WHAT YOU NEED TO DO — Among the entries below, which lines include the string "width"? Show each one.

>>>

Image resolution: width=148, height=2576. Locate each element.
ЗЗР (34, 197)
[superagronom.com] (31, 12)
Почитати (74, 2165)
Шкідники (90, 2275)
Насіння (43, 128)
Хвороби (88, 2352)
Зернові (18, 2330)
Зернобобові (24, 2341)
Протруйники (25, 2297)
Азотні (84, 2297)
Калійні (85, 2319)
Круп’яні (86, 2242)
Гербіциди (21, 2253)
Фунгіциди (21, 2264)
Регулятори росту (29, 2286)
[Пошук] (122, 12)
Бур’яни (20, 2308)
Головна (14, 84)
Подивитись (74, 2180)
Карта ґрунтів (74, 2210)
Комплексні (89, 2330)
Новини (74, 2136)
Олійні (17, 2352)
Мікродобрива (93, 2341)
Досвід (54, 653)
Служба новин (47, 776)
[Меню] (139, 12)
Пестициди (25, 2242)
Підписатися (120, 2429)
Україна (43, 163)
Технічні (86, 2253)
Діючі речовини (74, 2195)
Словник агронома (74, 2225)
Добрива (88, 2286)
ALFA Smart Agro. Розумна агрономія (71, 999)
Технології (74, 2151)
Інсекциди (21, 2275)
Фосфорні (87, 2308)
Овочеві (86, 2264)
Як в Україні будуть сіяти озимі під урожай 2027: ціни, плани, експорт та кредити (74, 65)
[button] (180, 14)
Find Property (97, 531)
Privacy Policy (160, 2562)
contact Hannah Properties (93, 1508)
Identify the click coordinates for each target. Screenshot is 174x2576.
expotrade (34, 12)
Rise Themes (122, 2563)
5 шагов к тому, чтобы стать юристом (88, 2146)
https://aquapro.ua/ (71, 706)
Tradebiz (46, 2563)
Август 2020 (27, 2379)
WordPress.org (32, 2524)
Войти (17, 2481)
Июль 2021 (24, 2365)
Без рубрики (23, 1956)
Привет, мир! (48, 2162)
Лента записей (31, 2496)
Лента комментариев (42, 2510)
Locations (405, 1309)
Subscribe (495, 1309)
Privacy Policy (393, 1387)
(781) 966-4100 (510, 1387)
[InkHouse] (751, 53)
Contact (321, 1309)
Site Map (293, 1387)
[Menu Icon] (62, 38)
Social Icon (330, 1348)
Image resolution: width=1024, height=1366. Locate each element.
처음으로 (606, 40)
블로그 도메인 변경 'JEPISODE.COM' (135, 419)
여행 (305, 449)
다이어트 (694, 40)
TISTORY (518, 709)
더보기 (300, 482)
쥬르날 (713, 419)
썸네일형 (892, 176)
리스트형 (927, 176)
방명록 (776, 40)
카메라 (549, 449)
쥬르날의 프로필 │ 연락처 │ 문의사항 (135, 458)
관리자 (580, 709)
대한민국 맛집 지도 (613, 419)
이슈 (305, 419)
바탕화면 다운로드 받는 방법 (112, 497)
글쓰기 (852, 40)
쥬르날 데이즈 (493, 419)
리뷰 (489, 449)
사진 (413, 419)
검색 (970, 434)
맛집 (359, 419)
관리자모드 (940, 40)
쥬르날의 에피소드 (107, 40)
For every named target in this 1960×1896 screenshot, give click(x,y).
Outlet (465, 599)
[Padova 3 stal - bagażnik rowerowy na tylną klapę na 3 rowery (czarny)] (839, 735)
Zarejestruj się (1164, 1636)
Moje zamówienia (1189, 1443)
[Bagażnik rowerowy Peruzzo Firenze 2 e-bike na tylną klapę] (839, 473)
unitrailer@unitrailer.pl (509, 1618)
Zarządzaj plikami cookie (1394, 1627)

<<<

EXPECTED ANSWER —
Image resolution: width=148, height=2576. Locate each element.
Image resolution: width=1024, height=1366. Locate each element.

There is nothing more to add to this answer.